--- Data for this task Enclosed Below ---

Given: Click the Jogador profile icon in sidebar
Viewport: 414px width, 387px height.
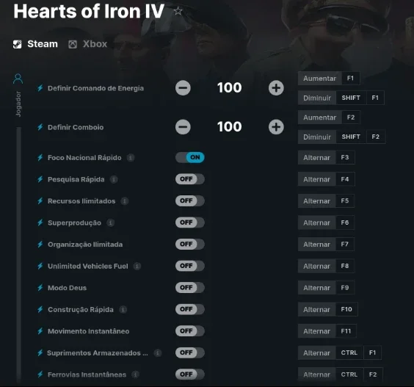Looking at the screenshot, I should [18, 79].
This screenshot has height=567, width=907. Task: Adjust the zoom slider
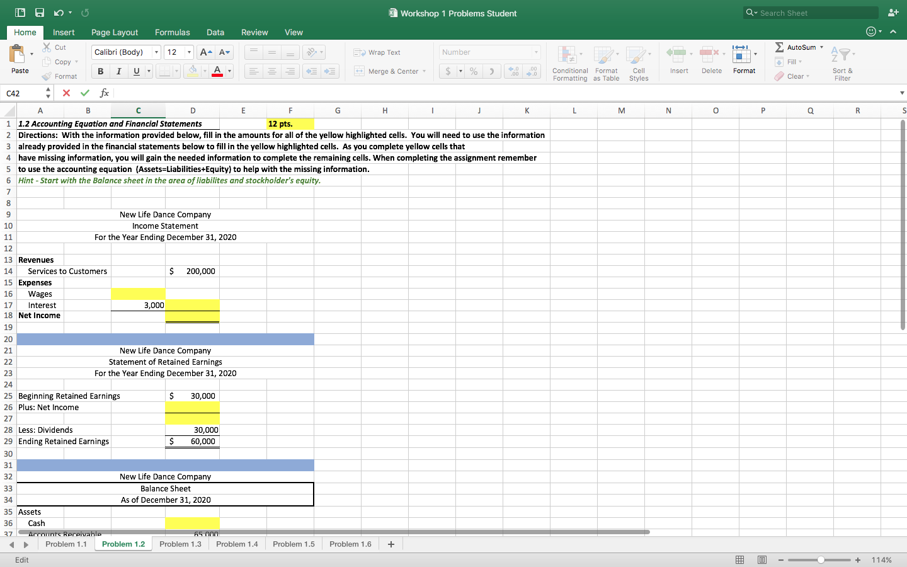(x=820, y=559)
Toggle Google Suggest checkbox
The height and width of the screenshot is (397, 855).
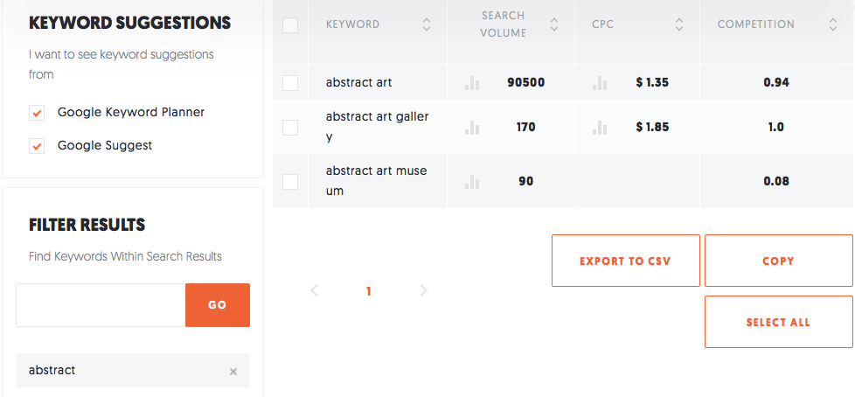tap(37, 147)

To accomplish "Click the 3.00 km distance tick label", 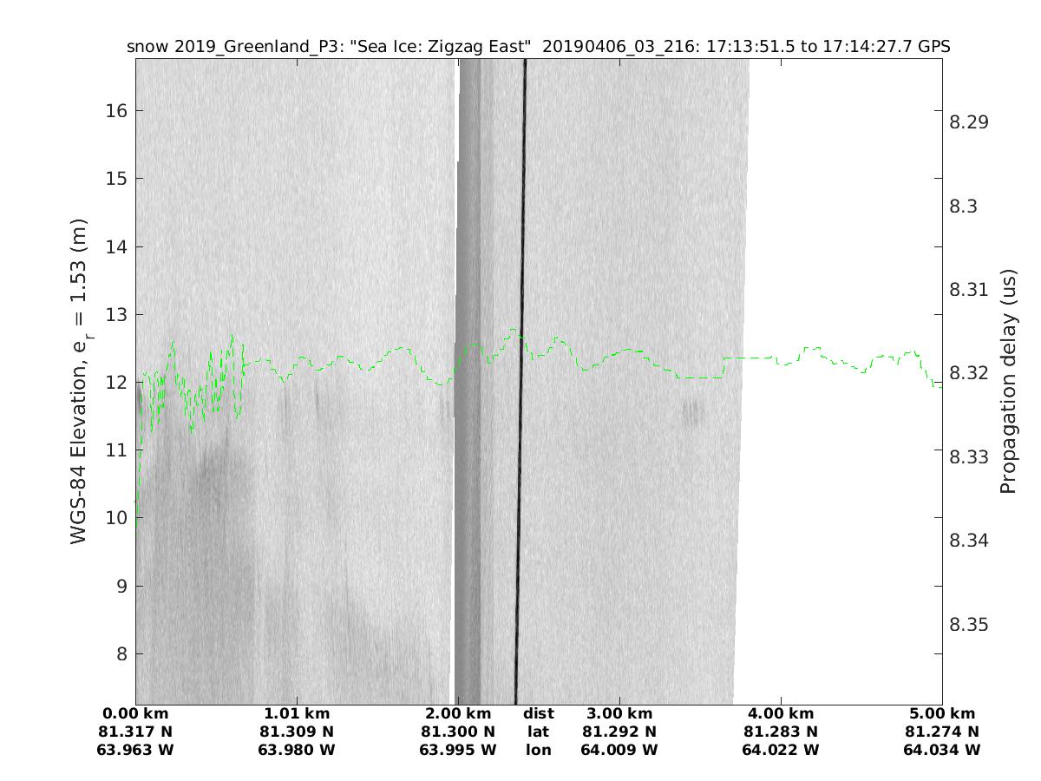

--- End of Enclosed Data for this task ---

## Directions:
Leave out the pictures and copy exactly the lines from the one with "Viewport: 414px width, 387px height." through the last line of the records above.

## Result of the exercise:
Viewport: 414px width, 387px height.
Looking at the screenshot, I should [18, 79].
This screenshot has height=567, width=907. Task: Adjust the zoom slider
(x=820, y=559)
Toggle Google Suggest checkbox
The height and width of the screenshot is (397, 855).
tap(37, 147)

To accomplish "Click the 3.00 km distance tick label", 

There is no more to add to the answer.